Copy out every line of the listing in which "computer" appears.

# # #

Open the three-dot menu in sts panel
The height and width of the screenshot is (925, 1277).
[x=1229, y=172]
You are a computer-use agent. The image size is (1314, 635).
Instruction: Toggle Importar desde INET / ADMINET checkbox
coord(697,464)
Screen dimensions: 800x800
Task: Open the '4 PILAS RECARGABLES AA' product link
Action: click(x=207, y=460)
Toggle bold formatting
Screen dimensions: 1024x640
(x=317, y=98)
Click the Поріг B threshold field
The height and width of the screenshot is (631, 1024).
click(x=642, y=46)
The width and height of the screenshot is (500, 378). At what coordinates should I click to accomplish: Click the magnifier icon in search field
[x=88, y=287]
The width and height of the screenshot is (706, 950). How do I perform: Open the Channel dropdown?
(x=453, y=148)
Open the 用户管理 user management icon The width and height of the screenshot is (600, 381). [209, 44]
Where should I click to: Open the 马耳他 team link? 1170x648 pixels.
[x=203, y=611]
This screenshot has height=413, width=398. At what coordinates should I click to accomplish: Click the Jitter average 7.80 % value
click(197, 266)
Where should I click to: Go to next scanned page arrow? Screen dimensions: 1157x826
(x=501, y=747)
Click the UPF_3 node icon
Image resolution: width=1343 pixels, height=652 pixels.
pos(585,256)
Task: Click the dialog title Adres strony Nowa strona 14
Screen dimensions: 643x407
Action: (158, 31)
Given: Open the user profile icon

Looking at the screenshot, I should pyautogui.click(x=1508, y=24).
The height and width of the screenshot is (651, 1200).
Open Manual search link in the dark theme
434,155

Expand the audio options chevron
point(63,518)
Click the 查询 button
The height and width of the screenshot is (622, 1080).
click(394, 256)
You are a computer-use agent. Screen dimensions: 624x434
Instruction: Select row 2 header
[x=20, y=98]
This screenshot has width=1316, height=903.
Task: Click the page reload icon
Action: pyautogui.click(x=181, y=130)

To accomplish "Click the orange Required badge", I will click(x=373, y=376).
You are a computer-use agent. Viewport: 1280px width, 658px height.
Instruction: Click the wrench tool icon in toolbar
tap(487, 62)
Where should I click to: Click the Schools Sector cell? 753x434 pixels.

# # #

SOLUTION TO THE EXERCISE -
You are a computer-use agent. The image size is (1314, 635).
You are a computer-use agent. Screen dimensions: 624x434
You are a computer-use agent. Viewport: 1280px width, 658px height.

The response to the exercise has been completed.